## Exercise
Excluding pictures, reproduce word for word the lines from the one containing "Freeze layer 0 using the sun icon" through the end of the material below.

○ ○ ○ ○ ○

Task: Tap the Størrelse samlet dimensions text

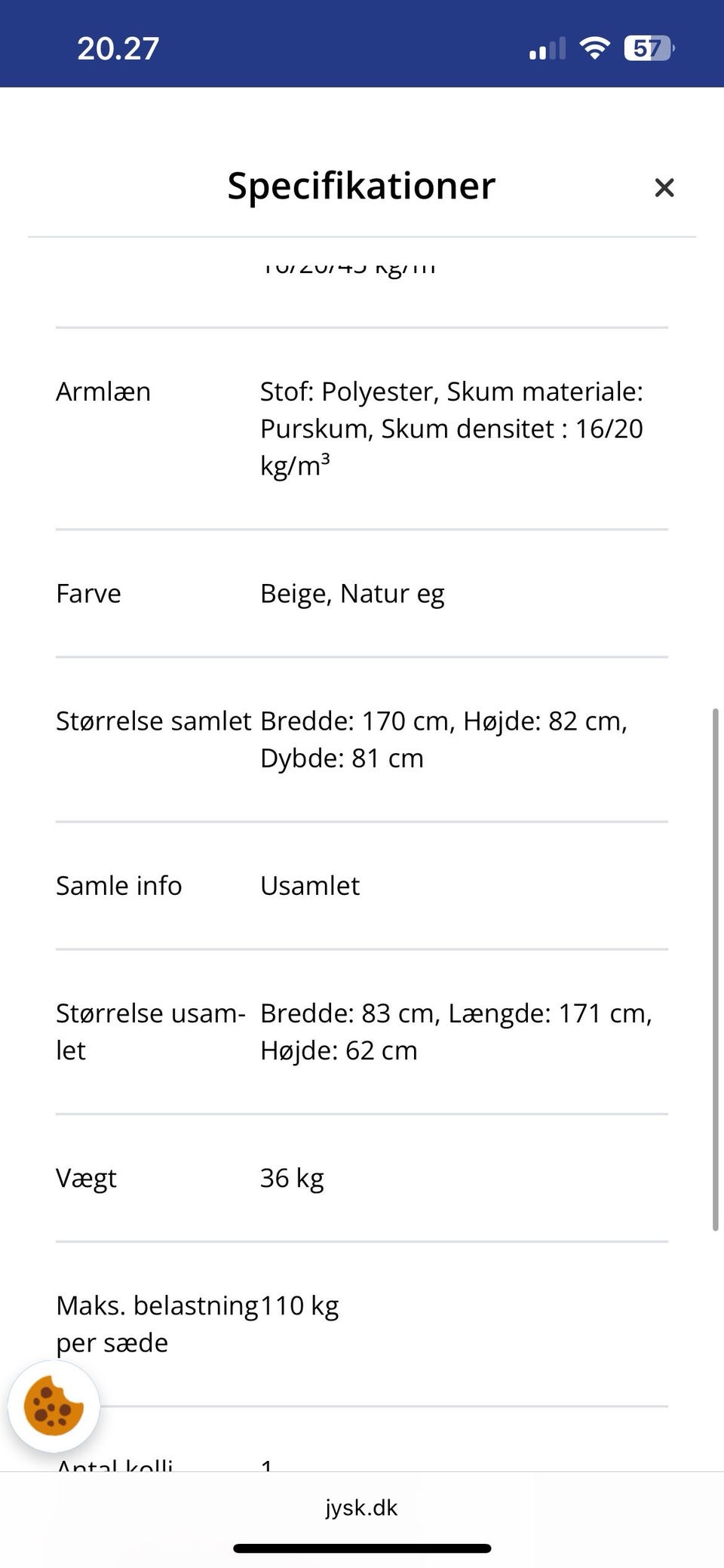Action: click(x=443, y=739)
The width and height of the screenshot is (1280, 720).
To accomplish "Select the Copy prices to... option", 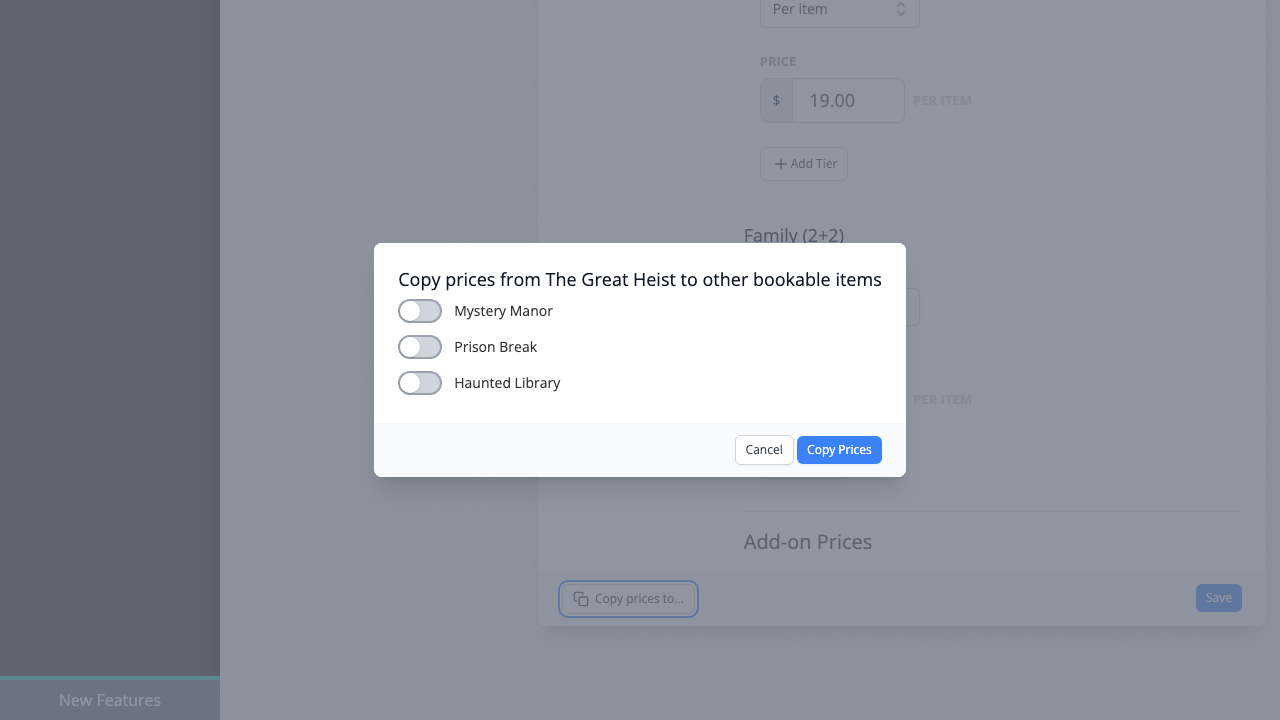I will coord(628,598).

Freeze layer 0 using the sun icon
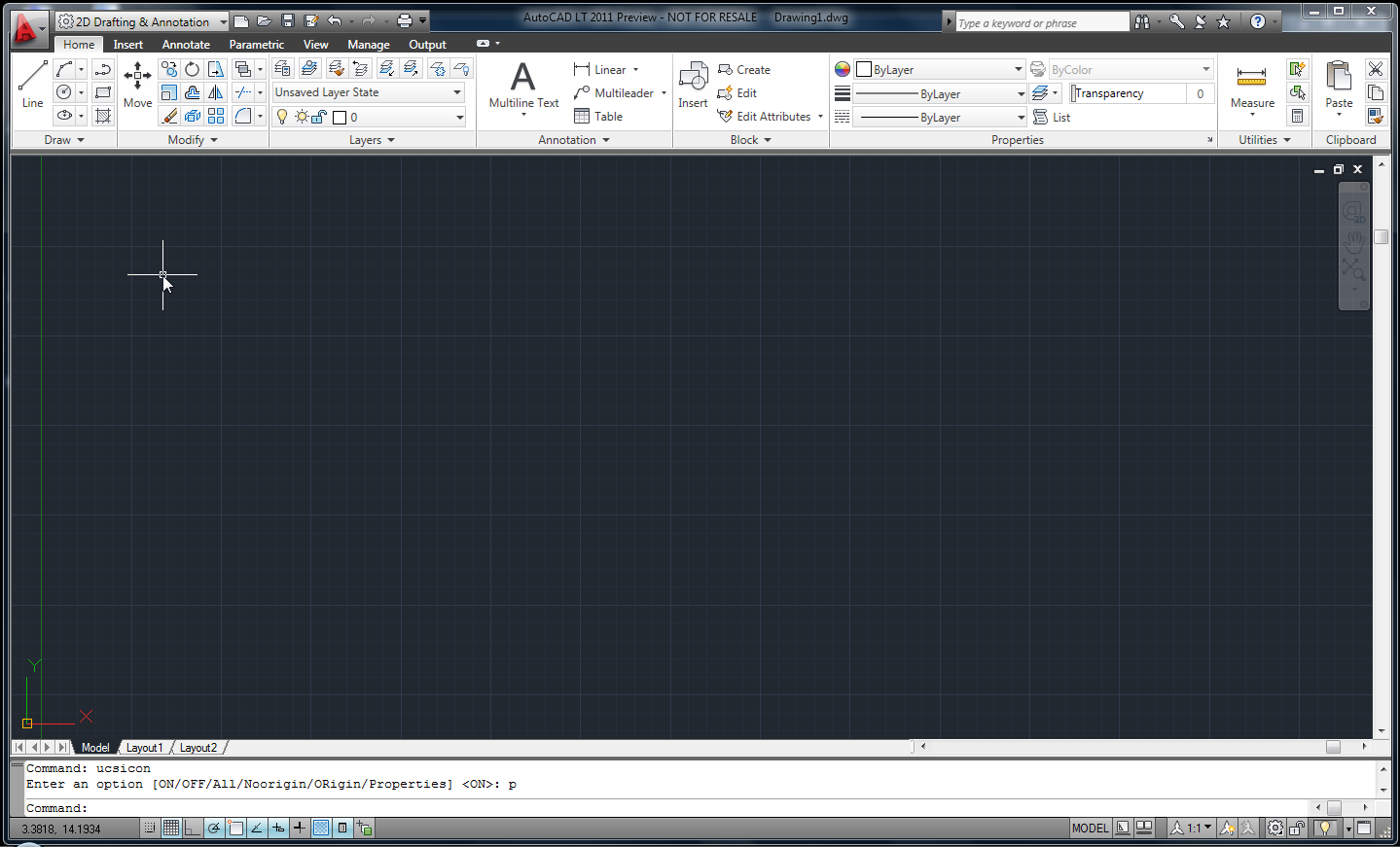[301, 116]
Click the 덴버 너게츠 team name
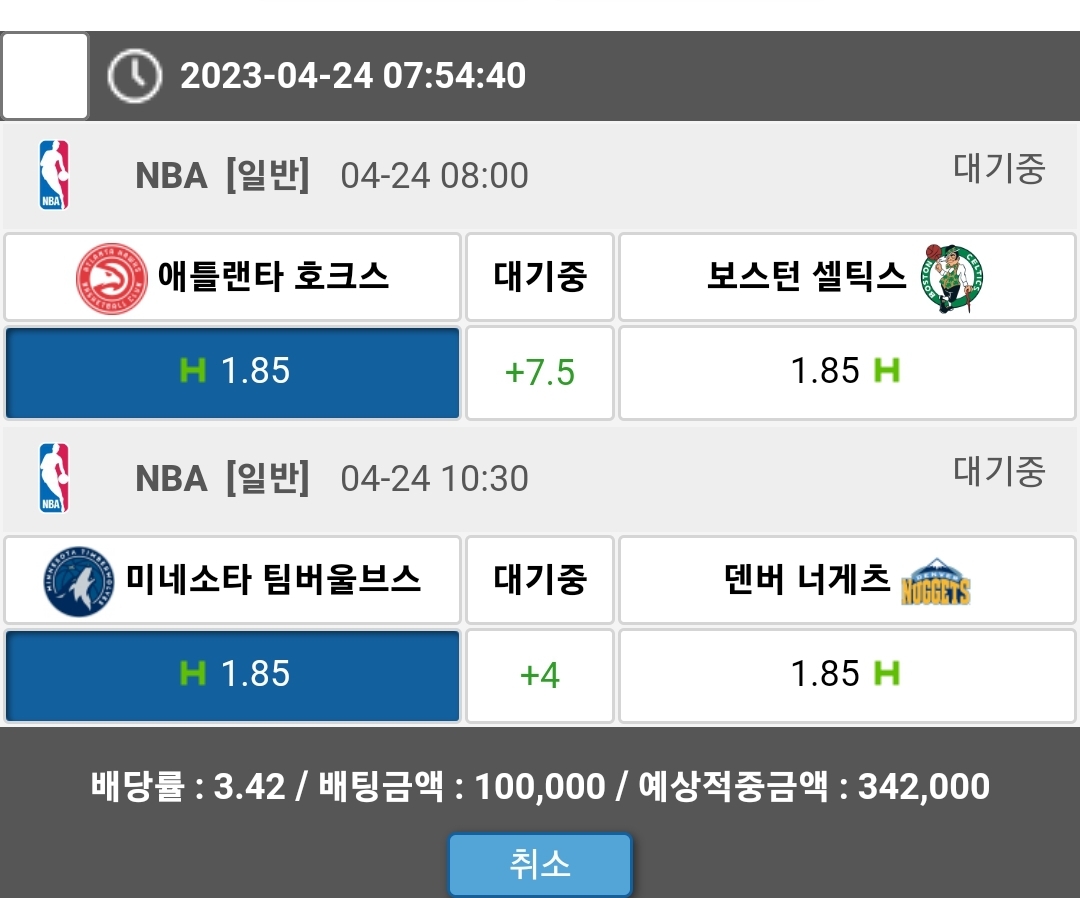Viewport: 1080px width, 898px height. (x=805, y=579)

○ ○ ○ ○ ○

## Task output
Freeze layer 0 using the sun icon
[301, 116]
Click the 덴버 너게츠 team name
Viewport: 1080px width, 898px height. (x=805, y=579)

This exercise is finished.